Para exemplificar essa correlação, a VTV realizou um levantamento com base nos dados disponibilizados pela Secretaria de Segurança Pública de SP, sobre casos de violência doméstica e maus-tratos animal nas cidades de Campinas, Atibaia e Bragança Paulista. O período observado foi de janeiro até junho de 2023 e 2024.


Maus-tratos diferente da negligência
O elo entre maus-tratos animal e a violência doméstica foi apontada pela pesquisadora Maria José Sales Padilha na década de 2010, e levantou diversos estudos posteriores. Um desses estudos, focado no bem-estar dos pets, foi da Janaina Hammerschmidt, da empresa Peritus Vet Consultoria Veterinária. Em 2012 ela apresentou uma dissertação de pós-graduação em ciências veterinárias sobre o desenvolvimento e aplicação de perícia em bem-estar animal.

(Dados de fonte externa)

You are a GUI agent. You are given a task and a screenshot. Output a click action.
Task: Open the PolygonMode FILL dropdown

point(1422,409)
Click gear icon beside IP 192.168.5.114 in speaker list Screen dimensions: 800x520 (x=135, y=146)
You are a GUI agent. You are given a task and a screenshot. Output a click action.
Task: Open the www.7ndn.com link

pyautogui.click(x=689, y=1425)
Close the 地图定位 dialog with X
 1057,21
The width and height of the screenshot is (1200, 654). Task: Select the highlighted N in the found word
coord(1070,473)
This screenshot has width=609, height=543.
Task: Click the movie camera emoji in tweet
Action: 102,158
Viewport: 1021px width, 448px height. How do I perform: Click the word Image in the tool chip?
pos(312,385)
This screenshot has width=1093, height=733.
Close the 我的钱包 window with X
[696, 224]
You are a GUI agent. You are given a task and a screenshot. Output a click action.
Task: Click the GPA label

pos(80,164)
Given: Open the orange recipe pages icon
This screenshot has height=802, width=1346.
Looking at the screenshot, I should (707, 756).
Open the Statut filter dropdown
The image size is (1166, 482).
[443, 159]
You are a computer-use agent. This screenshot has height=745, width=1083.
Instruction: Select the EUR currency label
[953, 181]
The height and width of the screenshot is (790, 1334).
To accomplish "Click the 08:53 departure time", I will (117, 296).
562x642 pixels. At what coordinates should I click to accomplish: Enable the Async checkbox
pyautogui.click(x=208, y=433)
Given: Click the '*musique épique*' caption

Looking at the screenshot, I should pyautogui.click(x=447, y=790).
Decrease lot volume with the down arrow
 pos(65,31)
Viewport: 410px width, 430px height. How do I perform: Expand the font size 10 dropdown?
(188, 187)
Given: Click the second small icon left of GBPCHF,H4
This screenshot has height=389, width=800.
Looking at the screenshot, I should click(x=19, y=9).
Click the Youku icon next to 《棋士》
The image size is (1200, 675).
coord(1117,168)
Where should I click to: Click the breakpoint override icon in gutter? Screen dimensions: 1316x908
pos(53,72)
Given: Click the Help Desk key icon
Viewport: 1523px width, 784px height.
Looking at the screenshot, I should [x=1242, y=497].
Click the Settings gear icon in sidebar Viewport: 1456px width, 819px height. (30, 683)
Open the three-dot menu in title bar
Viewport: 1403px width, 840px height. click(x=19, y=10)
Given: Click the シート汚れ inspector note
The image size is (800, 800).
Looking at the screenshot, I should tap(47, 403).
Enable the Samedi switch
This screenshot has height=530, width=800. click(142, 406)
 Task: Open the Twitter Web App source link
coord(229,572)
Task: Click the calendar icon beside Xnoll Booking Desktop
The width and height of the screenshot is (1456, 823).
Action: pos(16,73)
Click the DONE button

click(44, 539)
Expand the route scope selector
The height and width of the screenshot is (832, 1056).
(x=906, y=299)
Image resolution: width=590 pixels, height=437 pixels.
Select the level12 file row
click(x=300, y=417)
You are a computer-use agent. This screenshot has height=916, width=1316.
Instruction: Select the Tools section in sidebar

“Então, nós estávamos lá naquela época tão atrasados, nem se falava em teoria do elo, por exemplo. Naquela época, não se falava praticamente em maus tratos no Brasil, eram mais situações de morte violenta.”, disse a especialista. Apesar do alerta para maus-tratos, Janaina relembra que durante a pesquisa os maiores casos eram de negligência.
“A negligência é justamente essa falta de cuidado, você falhar em prover as necessidades básicas dos animais como alimentação, abrigo, conforto, atendimento de saúde, necessidades comportamentais. Então quando a gente falha em oferecer tudo que um animal precisa para viver bem, a gente pode enquadrar numa situação de negligência desde que seja por falta de conhecimento“, finalizou
Janaína explicou que a negligência é diferente da ação dolosa, isto é, intencional. A negligência refere-se a falta de conhecimentos sobre cuidados básicos para com o animal doméstico. Para este segundo, a especialista avalia tratar-se de questão estrutural e cultural da sociedade.
“Então, com certeza a gente combate a negligência, a gente tem que permear a orientação, a educação, o aprendizado também pela punição, né? E quando a gente fala de adultos e também nunca esquecer das ações educativas com as crianças pra gente levar cada vez mais essa informação. “
A especialista disse ainda que a Teoria do Elo não possui estudos que relacione a negligência a violência doméstica, apenas a ação dolosa: “quando falamos da Teoria do Elo, saímos da diferenciação da negligência, para o campo da intenção, a ação dolosa, e daí fazemos essa relação da violência.”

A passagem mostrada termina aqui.